Burth followed Russ’s gaze to the top of the entrance. His ears draped to the ground behind him. “Itchy.”
“This is it, Kendra,” said Russ.
“Ya think? Cripes, this is fucked. Especially now that I’m here in person.”
“In person is right,” Willa said. Her ears flicked against unseen touches, laid flatter against her head.
Most everything in Russ told him to stay away, and again he tamped down the impulse to run. If they found D’niqa, which they likely would at the back of this cave, they could finish this War before most anyone even believed it began.
“Stay out here,” Russ said to Willa. “We need you outside.”
“Yeah,” she answered, then she looked at him. “I’m fine ei
ther way, ya know.”
“Need someone to make sure we don’t get ambushed heading in.” Russ looked around the cave’s entrance. He couldn’t see the hole he’d kicked into the serrens’ tunnels just a few meters back. “Don’t know what all’s roamin out here. Be careful.”
“Very reassuring, Russ,” said Kendra.
“Don’t worry,” Willa said. “Ah—I’ll be fine.”
“Anything,” Russ said, “and you go. Don’t play hero for us.”
Willa’s face remained placid. She nodded. Russ took one step forward, then another, his boots kerlinking against the rock underfoot. The world outside drowned away, and the world of the demons pulled him forward.
“Stay if you want, you sniveling beast.” Kendra sounded a dozen meters behind, yet Russ turned and saw his party only three steps back.
Burth padded a few steps further inside, then stopped, his face ablaze with alarm. “I wait here with catgirl.” His mousy brown fur rustled as the air moved, and he squinted his eyes each time against the exhalations. “New friends. Good.” He stuffed another piece of jerky into his mouth.
Kendra looked at Russ, a confused scowl across her face.

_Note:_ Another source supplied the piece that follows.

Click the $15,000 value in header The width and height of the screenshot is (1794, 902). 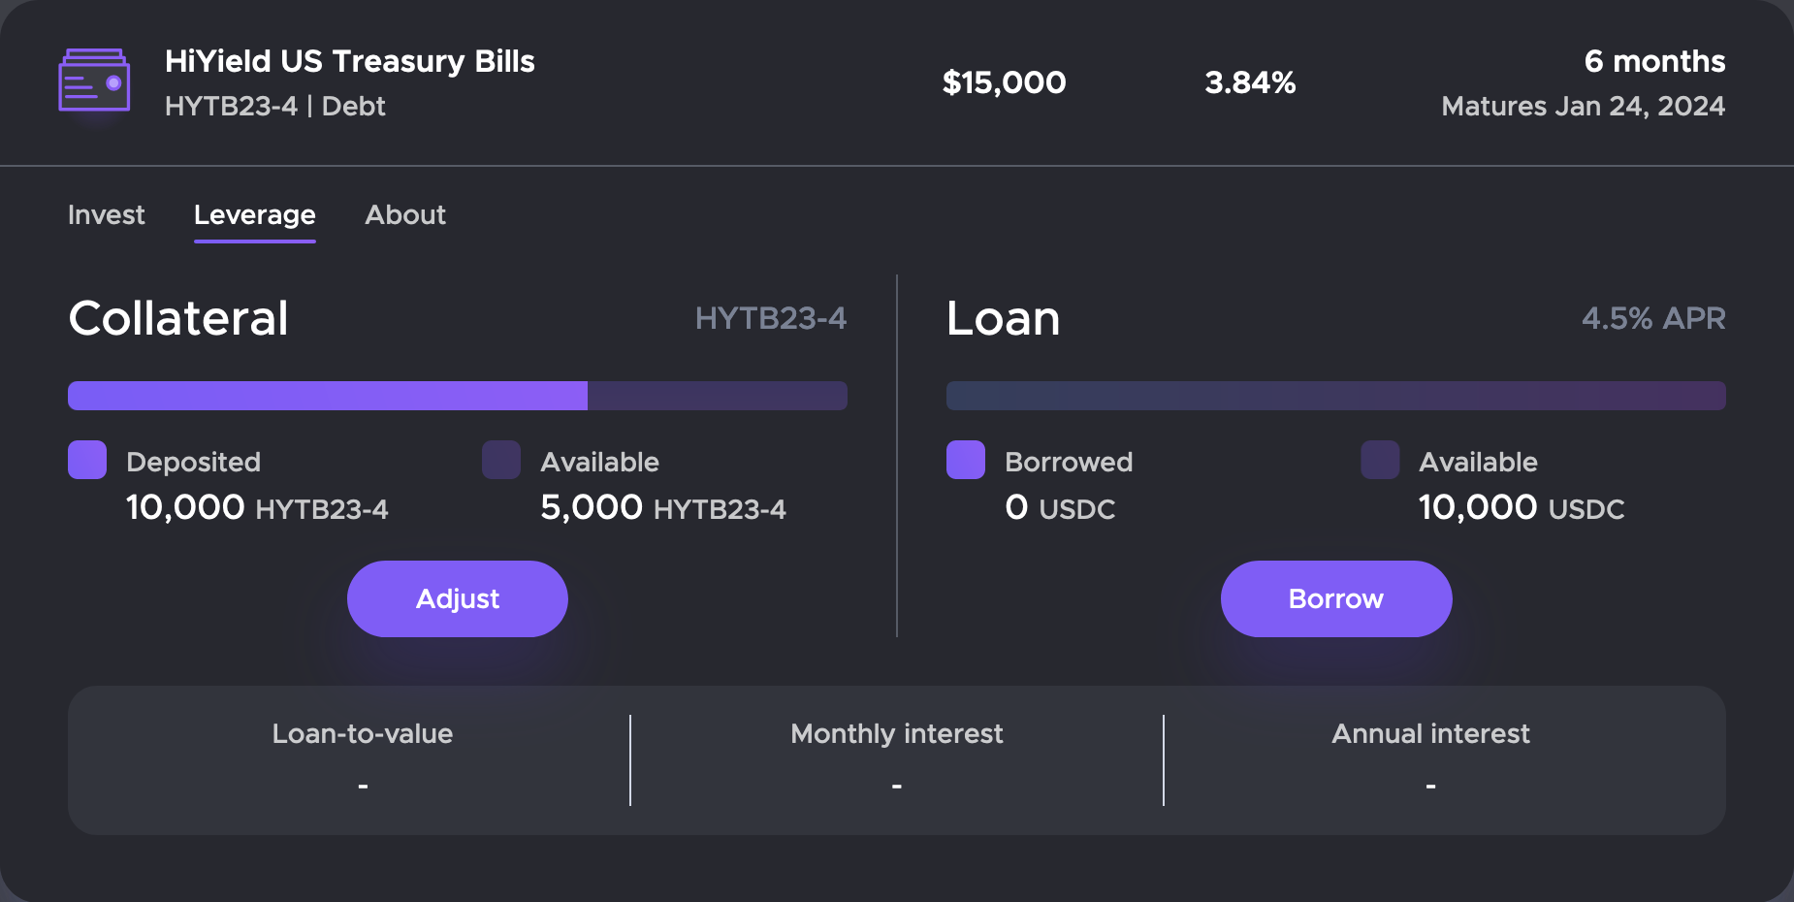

“Just you and me,” he said. Kendra joined him, and they walked into a maw of hell.
3
A basso evil from depths unimaginable came to Russ. It started light as fume, yet it rose to a thunderous range and impressed upon him images of entire cities laid waste, scorched land left in its stead, and victims whipped and tortured under demonic ministrations of flogs, claws and teeth, and Fel magic.

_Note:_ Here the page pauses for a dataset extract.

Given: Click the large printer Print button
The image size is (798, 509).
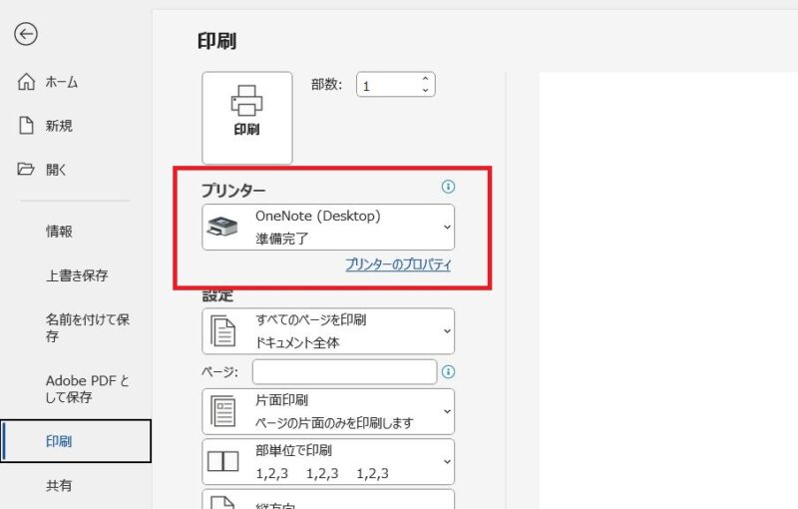Looking at the screenshot, I should pos(246,117).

Russ traced a finger over a rune on his armor. “We are the Light in the darkness,” he whispered to himself. The voice wavered away from him. “The Light where it cannot go.”

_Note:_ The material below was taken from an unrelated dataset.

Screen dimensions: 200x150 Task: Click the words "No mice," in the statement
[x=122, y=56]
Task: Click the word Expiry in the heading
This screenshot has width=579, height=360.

Kendra peered over her shoulder. “It’s not getting closer.” She sounded calm. “What if this is the trap? A chronal paradox?”
The cave’s walls pinched and pulled from themselves with vapid periodicity. At the narrowest, Russ and Kendra couldn’t even walk abreast, but when it widened, the blackness pulled away from them until it seemed like they walked on nothing, surrounded by the same, and the point at the end got no closer for their effort.